#### [Written task]
Copy every line of the listing below, requests included, and shift each coordinate in the answers by adding -86 to it.

#### [Provided entries]
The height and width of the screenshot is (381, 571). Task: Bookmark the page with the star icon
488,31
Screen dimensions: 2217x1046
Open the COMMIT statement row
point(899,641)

#### [Solution below]
The height and width of the screenshot is (381, 571). Task: Bookmark the page with the star icon
402,-55
Screen dimensions: 2217x1046
Open the COMMIT statement row
point(813,555)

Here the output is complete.